[Given text]:
....

Abstract
Conventional imaging systems capture objects visible in the direct line-of-sight (LOS). A decade of research on non-line-of-sight (NLOS) imaging approaches has made it possible to reconstruct hidden geometry outside the line of sight by analyzing indirect light transport. However, most existing methods operate in the optical visible or IR range. Relying on diffuse inter-reflections, every bounce incurs a quadratic intensity falloff. As such, with illumination power limited by eye-safety limitations, existing methods are fundamentally restricted to short ranges on the order of a few meters. We propose an X-band radar-based NLOS imaging method that leverages the long wavelength to convert diffuse reflections into predominantly specular ones, allowing for large-scale hidden-scene perception. We develop a neural reconstruction method that combines a learned dense prediction module and a geometry-aware NLOS reconstruction module, tackling the inherently low spatial resolution of long-wavelength radar. We assess our method with a prototype system and in simulation. Synthetic validation shows that, under the same transmit power, X-band radar achieves 10× longer NLOS reconstruction range than optical systems, while experimental results further demonstrate accurate hidden-object reconstructions up to 40 m, establishing a practical pathway toward real-world long-range NLOS sensing.
Motivation
X-band radar operates at a much longer wavelength than optical and millimeter-wave systems, leading to lower free-space path loss, stronger specular reflection from rough surfaces, and robustness to ambient illumination. The two panels quantify these advantages: free-space path loss (a) and specular reflection ratio (b) across frequency bands show that, at 10 GHz, the signal experiences substantially less attenuation and remains more mirror-like than at 77 GHz or in the optical regime. These propagation and reflection properties make X-band radar particularly suitable for longer-range, large-scale outdoor NLOS imaging.
Radar NLOS Image Formation Model
We propose an X-band radar NLOS image-formation model. A radar wavefront reflects off the relay wall, enters the hidden region, scatters from the object, and returns after a second reflection. In general this is a triple integral over beam patterns, reflectances, attenuation, and path length. But at X-band the three-centimeter wavelength far exceeds the wall roughness, so reflections are specular-dominant. The integral collapses to a single mirror path: the wall acts as a mirror, placing the hidden object in a virtual scene behind it. Steering the radar array then yields the measured range–azimuth (RA) map, which is fed into the reconstruction pipeline.

....

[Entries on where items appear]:

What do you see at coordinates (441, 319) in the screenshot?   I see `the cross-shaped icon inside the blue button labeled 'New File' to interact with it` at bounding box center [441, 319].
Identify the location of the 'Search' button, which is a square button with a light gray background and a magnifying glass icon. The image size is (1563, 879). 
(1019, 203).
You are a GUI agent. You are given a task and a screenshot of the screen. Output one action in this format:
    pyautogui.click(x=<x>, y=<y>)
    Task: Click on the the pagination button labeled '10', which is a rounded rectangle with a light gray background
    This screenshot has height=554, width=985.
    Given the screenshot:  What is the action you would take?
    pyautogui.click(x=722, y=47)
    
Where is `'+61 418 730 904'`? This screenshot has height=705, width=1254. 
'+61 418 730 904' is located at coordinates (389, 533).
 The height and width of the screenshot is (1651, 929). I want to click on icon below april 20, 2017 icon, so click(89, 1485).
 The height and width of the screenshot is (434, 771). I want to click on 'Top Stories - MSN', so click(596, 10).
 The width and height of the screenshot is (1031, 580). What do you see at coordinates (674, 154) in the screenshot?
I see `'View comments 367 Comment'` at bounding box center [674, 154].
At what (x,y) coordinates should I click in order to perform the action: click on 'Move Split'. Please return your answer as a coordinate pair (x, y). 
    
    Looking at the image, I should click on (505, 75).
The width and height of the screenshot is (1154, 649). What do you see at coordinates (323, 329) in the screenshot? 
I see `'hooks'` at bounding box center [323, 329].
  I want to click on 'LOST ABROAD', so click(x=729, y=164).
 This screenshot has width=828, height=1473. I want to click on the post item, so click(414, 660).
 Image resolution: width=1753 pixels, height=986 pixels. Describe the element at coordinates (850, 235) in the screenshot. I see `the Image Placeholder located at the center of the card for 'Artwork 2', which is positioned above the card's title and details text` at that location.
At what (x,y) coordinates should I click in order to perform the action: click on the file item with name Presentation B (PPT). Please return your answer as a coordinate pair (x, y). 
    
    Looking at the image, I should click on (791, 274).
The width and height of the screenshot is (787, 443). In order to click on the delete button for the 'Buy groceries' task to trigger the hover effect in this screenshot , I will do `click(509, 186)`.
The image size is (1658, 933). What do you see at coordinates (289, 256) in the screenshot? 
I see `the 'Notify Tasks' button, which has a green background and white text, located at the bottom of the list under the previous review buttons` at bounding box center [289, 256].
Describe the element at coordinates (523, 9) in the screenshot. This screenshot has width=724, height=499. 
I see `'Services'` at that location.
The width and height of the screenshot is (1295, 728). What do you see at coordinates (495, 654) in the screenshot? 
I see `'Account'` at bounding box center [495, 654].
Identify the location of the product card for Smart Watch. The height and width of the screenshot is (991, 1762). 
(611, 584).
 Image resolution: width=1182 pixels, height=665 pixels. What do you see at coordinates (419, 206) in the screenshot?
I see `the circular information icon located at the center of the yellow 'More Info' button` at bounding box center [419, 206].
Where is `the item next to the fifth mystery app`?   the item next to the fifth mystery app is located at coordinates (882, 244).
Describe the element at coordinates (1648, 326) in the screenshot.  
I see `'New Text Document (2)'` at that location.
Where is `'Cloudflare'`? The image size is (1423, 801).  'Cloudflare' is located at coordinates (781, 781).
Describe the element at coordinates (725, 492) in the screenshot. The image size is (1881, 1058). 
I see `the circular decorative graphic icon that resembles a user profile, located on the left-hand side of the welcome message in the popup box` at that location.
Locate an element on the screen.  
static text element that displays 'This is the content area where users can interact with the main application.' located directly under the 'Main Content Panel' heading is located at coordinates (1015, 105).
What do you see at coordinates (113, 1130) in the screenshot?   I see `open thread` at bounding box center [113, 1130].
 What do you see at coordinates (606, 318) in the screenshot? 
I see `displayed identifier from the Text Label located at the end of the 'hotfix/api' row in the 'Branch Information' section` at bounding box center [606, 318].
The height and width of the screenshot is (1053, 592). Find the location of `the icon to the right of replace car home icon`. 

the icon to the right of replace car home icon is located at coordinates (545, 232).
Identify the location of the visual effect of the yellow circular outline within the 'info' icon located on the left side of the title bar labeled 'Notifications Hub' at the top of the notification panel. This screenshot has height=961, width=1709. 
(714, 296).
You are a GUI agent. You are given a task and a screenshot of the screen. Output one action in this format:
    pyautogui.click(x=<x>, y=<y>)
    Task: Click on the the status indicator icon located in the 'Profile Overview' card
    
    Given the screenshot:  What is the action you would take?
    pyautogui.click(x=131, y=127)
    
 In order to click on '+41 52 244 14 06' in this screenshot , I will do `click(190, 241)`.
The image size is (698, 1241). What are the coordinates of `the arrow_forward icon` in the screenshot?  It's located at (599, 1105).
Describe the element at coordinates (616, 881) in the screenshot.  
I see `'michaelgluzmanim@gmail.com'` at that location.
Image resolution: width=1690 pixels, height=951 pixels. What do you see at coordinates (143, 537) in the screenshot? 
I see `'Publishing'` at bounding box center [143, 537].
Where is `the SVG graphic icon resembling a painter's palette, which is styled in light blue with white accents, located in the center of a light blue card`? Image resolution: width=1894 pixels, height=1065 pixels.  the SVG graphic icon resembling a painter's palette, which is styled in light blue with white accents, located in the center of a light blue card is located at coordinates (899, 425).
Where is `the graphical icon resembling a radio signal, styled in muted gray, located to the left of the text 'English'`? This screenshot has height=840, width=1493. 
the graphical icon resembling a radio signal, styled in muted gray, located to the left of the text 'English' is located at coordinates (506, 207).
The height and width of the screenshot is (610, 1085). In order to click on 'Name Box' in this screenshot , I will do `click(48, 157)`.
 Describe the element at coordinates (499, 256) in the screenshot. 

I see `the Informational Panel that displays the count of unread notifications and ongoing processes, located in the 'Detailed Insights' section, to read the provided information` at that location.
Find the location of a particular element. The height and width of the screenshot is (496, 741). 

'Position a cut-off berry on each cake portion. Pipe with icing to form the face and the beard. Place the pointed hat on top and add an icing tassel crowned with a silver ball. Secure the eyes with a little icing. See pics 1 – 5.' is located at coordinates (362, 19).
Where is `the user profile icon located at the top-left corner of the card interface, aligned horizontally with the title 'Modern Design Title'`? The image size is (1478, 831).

....

[Directions]:
(a) According to the radar imaging text, up to what distance do the experimental results show accurate hidden-object reconstructions?
(b) List everything the radar imaging text names as terms the general triple integral is taken over.
(c) Return the passage of the radar imaging text from "Radar NLOS Image Formation" up to and including "the reconstruction pipeline.".

[Results for the exercise]:
(a) Up to 40 m.

(b)
- beam patterns
- reflectances
- attenuation
- path length

(c)
Radar NLOS Image Formation Model
We propose an X-band radar NLOS image-formation model. A radar wavefront reflects off the relay wall, enters the hidden region, scatters from the object, and returns after a second reflection. In general this is a triple integral over beam patterns, reflectances, attenuation, and path length. But at X-band the three-centimeter wavelength far exceeds the wall roughness, so reflections are specular-dominant. The integral collapses to a single mirror path: the wall acts as a mirror, placing the hidden object in a virtual scene behind it. Steering the radar array then yields the measured range–azimuth (RA) map, which is fed into the reconstruction pipeline.